*Dataset entries*
%%

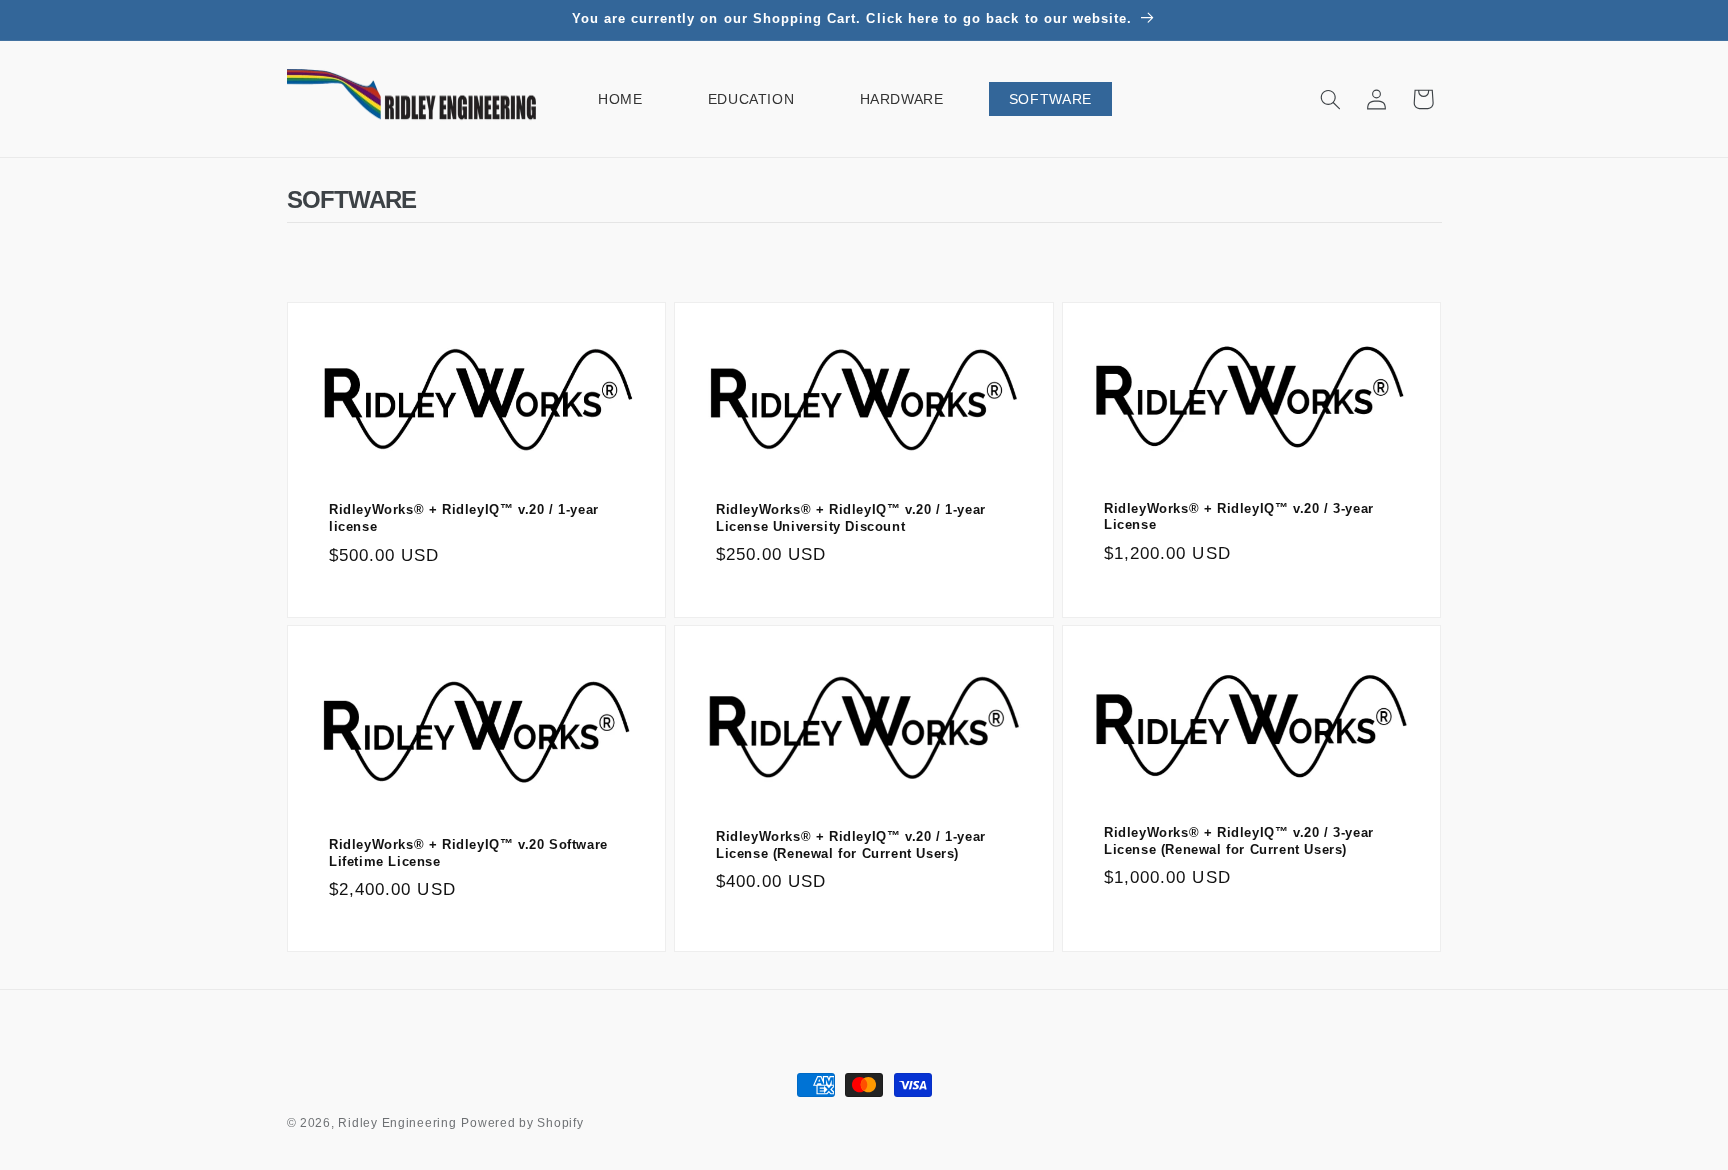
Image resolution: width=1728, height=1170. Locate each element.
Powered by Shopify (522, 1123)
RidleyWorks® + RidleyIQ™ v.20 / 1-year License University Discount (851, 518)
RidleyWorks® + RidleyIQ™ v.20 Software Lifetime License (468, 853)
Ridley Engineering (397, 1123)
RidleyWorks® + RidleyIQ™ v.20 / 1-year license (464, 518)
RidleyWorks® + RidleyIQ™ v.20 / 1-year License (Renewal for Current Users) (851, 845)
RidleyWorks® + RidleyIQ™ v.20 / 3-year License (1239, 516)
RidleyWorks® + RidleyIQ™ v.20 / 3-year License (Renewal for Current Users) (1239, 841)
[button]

%%

*Work item*
An exact copy is needed of only the lines from the top of the material through the line with "Ridley Engineering (397, 1123)"; no pictures belong in it.

*Answer space*
Image resolution: width=1728, height=1170. Locate each element.
Powered by Shopify (522, 1123)
RidleyWorks® + RidleyIQ™ v.20 / 1-year License University Discount (851, 518)
RidleyWorks® + RidleyIQ™ v.20 Software Lifetime License (468, 853)
Ridley Engineering (397, 1123)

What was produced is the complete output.